--- DATA EXTRACTS Enclosed Below ---

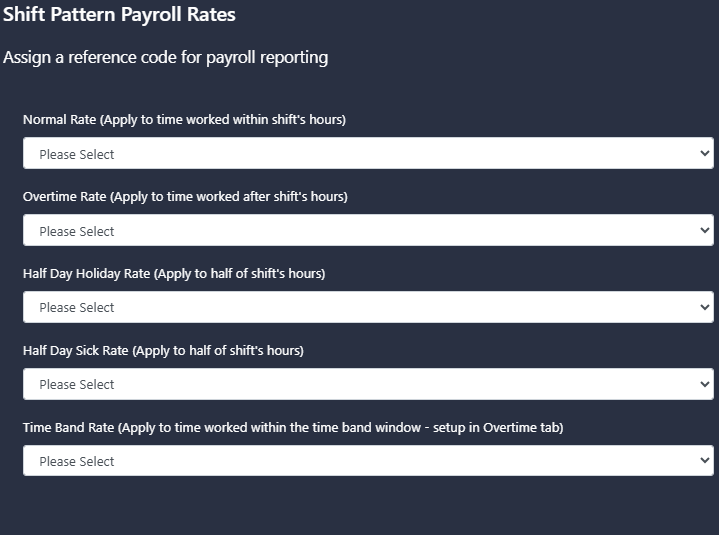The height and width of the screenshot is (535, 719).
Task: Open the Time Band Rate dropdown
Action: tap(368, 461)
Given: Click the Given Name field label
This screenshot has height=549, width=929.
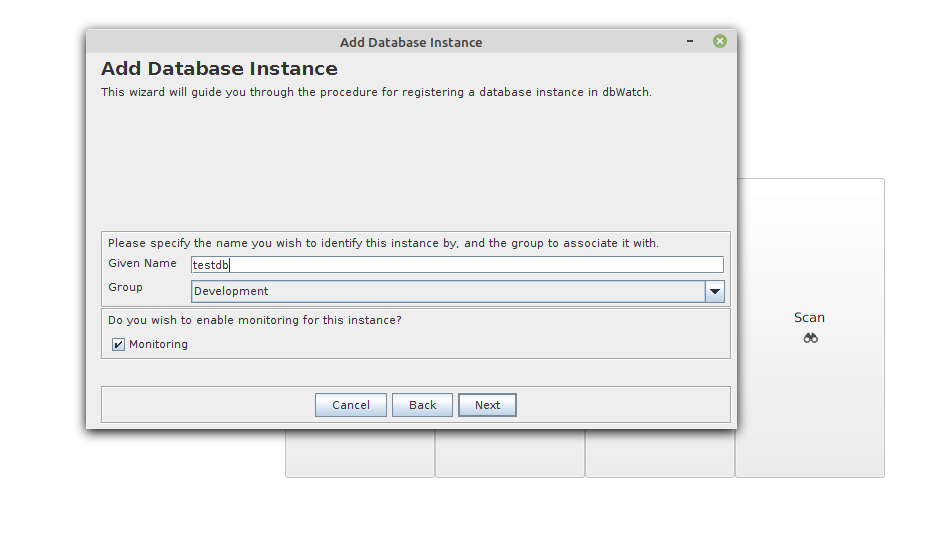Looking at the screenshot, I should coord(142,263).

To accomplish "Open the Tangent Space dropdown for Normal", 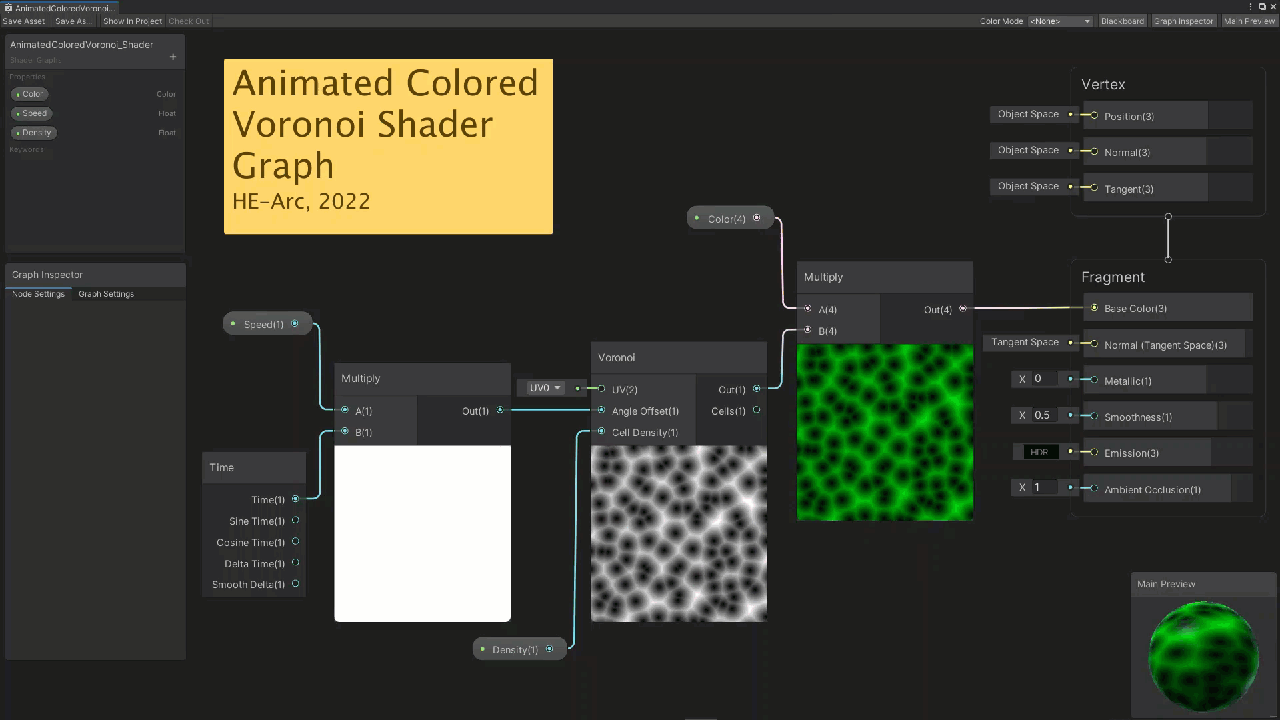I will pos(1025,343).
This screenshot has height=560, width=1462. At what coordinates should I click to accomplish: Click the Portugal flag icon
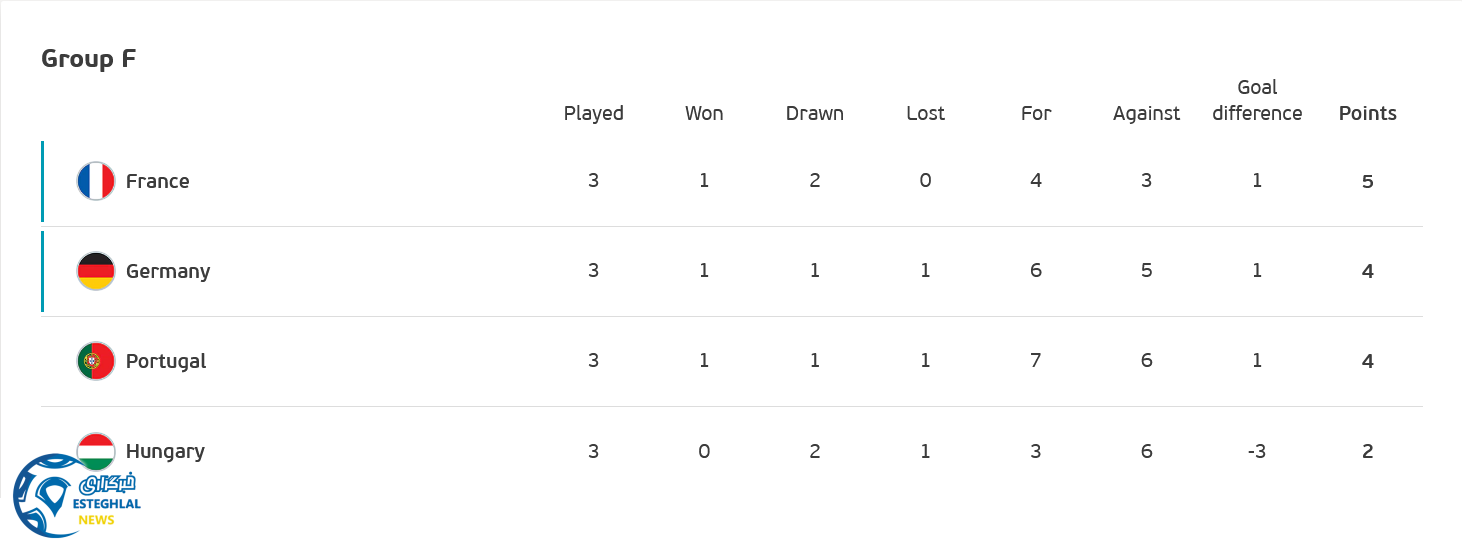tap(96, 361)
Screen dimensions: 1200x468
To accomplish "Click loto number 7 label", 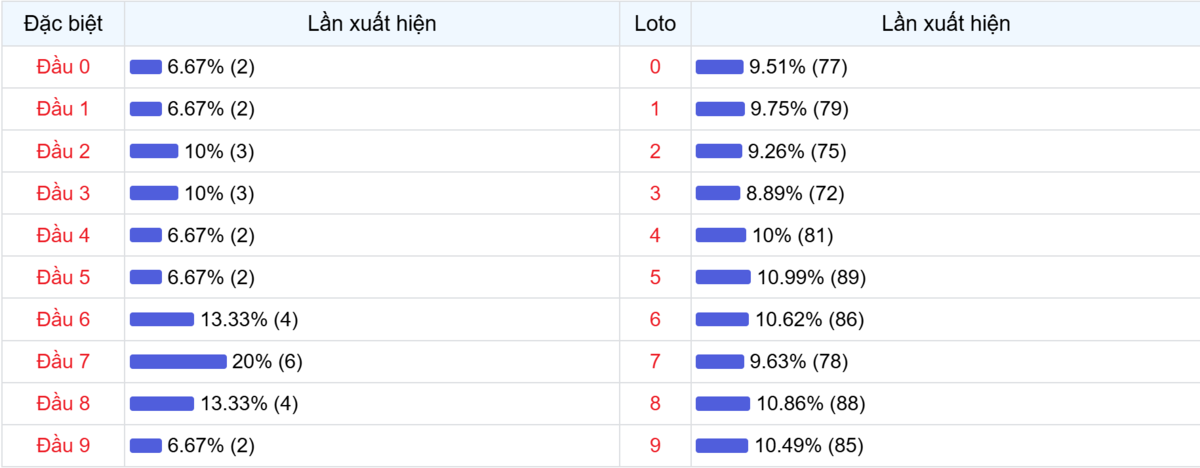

--- End of Enclosed DATA EXTRACTS ---

> ASSIGNMENT: Retype the line containing "This screenshot has height=560, width=1462." and each line after it through the last line of the entries above, exactly, with no pictures and nothing else.

> WORKED SOLUTION:
This screenshot has height=560, width=1462. At what coordinates should I click to accomplish: Click the Portugal flag icon
tap(96, 361)
Screen dimensions: 1200x468
To accomplish "Click loto number 7 label", 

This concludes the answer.